Anger would be governed by genes



Bonn, Germany - A new study, anger management is genetic. The isolation of the gene called DARPP-32 can explain why some people put in a black rage at the slightest provocation, while others remain calm.

The DARPP-32 gene is responsible for the level of dopamine, a hormone released by the brain linked to anger and aggression. The existence of multiple versions of the gene explains how anger is expressed more or less depending on the individual.

For this study, more than 800 people filled out a questionnaire to investigate how they managed their anger. The German researchers have also carried out DNA tests to find out what version of the DARPP-32 gene each person covered. Those with the TT or TC gene showed significantly more anger than those with the CC. The study by the University of Bonn also shows that those who are angry have less gray matter in the tonsillar complex, part of the brain that helps balance the emotions.
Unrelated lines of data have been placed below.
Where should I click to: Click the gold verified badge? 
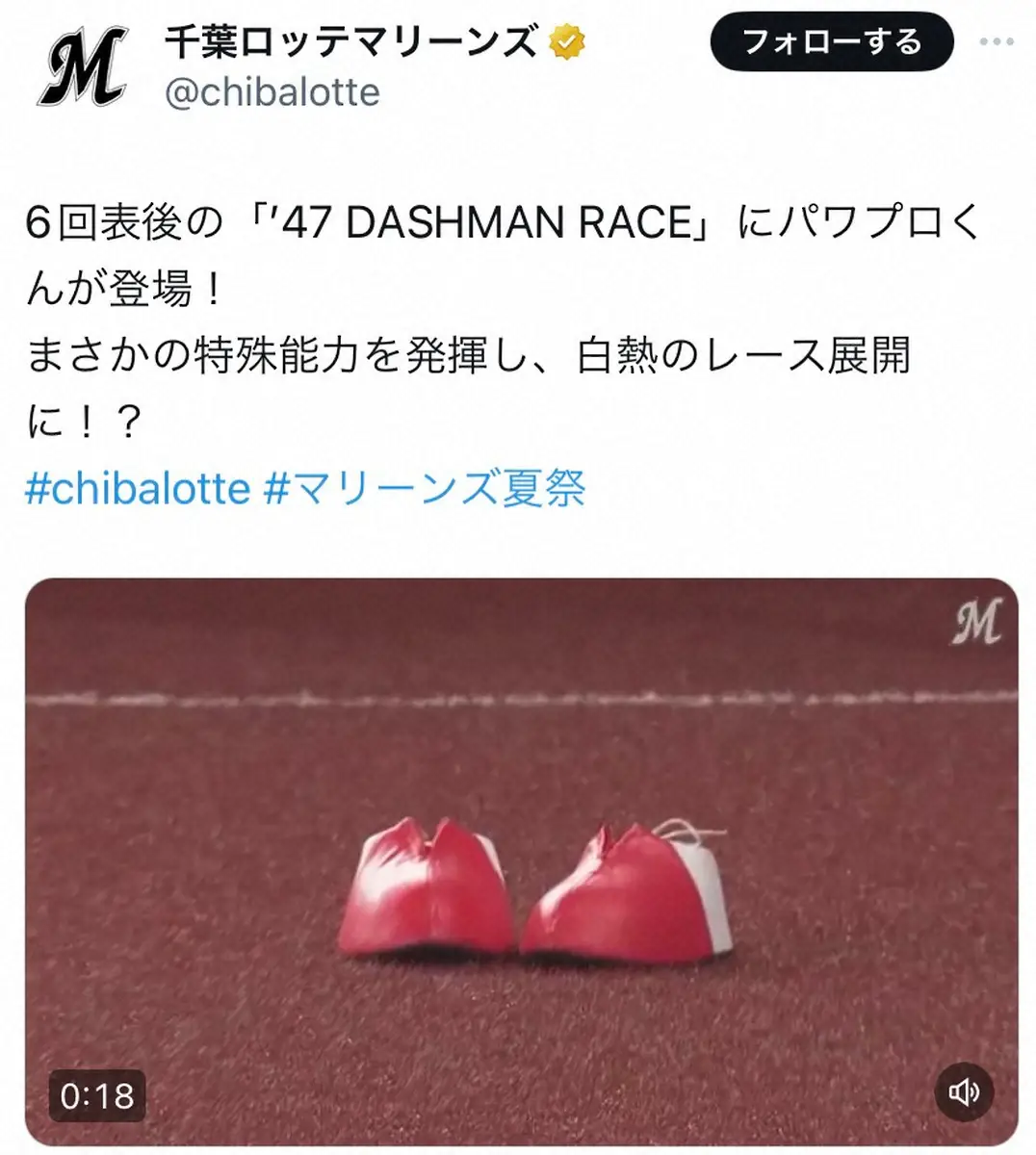(x=568, y=41)
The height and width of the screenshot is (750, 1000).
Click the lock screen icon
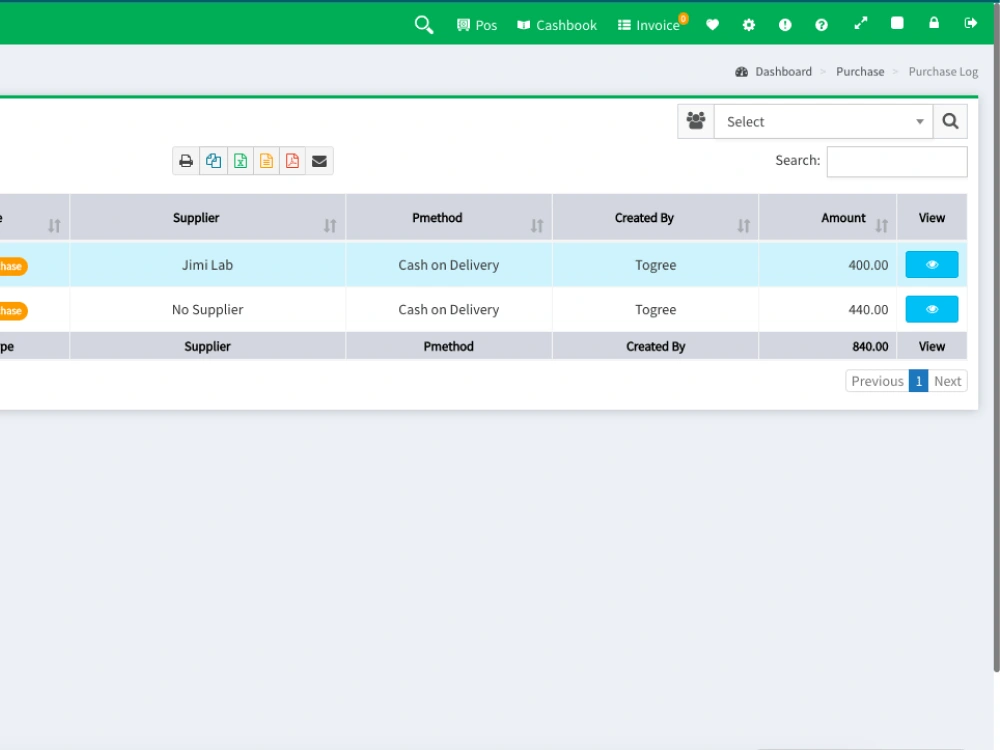(x=933, y=24)
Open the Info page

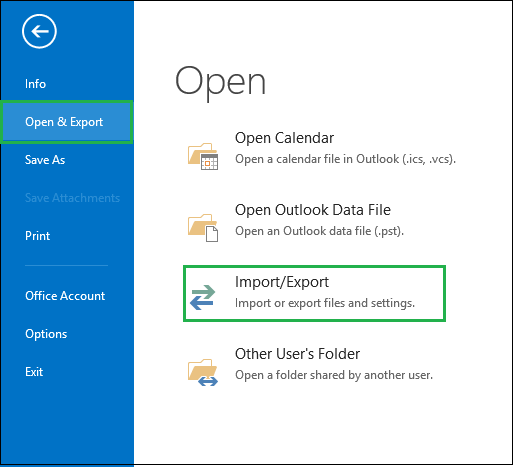point(35,84)
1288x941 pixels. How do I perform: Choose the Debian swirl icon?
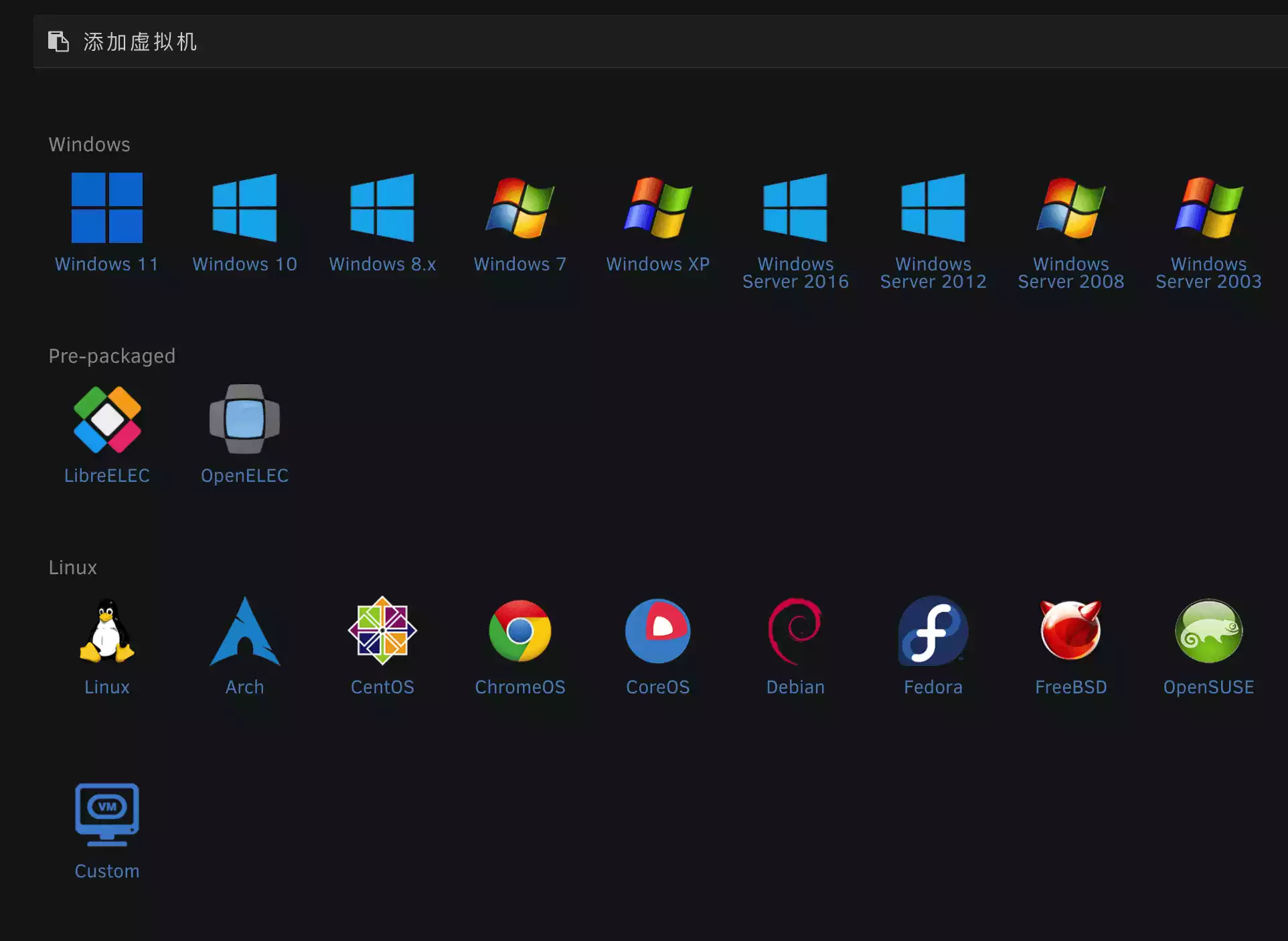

Martin Reuter, one of the researchers, continues: "In other words, they are not able to control their feelings as well as those with the mutation-free version.

The TT and TC versions are more common in western populations. Researchers explain that the demonstrations of anger can help people move forward in life. "High levels of anger are obviously socially undesirable but some degree of behavior helps to become dominant in the social hierarchy" they state.

In the report published in the journal Behavioral Brain Research, scientists say that genetics accounts for only about half of our predisposition to anger and that DARPP-32 is one of many genes involved. Other studies have shown this year that show of anger rather than suppress his emotions is the key to professional success and personal.